Alison Krauss Rocks the Bluegrass World
Alison Krauss, who turns 38 this week, spent Tuesday night at the White House, serenading the President and the First Lady. But when the GAC special chronicling the event airs August 15, she'll have to leave home if she wants to see it. Alison doesn't own a television.
"I found that when my son (Sam, who turns 10 this year) was little, the day just went better when it wasn't there. So one day it just 'got broke,'" she tells the UK Telegraph, with a laugh.
It's a safe bet the prolific musician didn't spend a whole lot of time watching TV herself as a kid, considering she made her first album at 14 years old and hasn't let up since. Earlier this year, Alison and her unlikely duet partner, Led Zeppelin lead singer Robert Plant, snagged five Grammys for their album, 'Raising Sand,'' bringing Alison's Grammy tally to 26, more than any other female artist in Grammy history. The pair also announced that they're working on a second album together.
"It'll be different, as if we hadn't made the first," she says. "I love being in the world of the unknown."
And although the result of their initial collaboration could not have been known when they first met, Alison knew she'd found a kindred spirit when the first thing the legendary rocker wanted to talk about was a legendary bluegrass-er: Ralph Stanley.

* _Data excerpt_

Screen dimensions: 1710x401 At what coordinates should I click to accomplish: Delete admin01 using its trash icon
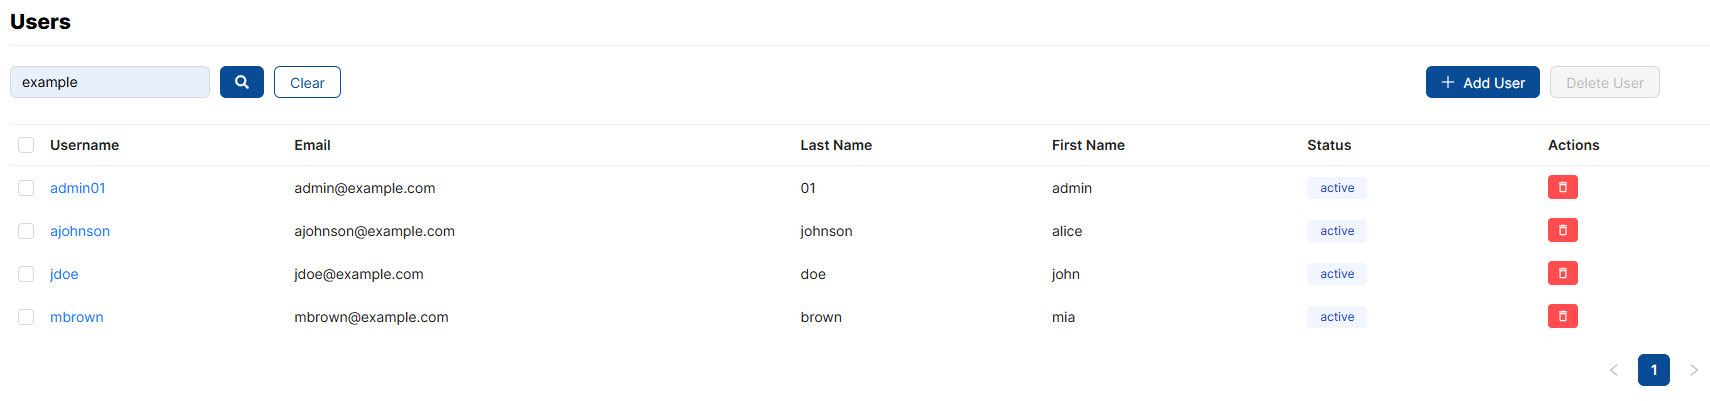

* _Tasks to perform_
A – In the Alison Krauss article, rewrite the paragraph beginning "It's a safe bet the prolific musician" as a shorter paragraph that keeps its main facts.
B – Decide whether each statement agrees with the Alison Krauss article, answering yes or no and quoting the deciding words: (i) Krauss owns a television. (ii) Krauss made her first album at 14. (iii) When Krauss and Plant first met, Plant wanted to talk first about Ralph Stanley.

* _Results for each task_
A – Krauss likely watched little TV as a child: she made her first album at 14 and hasn't let up since. This year she and Led Zeppelin singer Robert Plant won five Grammys for their album 'Raising Sand,' raising her total to 26, more than any other female artist. The two are working on a second album together.

B –
(i) No: "Alison doesn't own a television."
(ii) Yes: "she made her first album at 14 years old"
(iii) Yes: "the first thing the legendary rocker wanted to talk about was a legendary bluegrass-er: Ralph Stanley"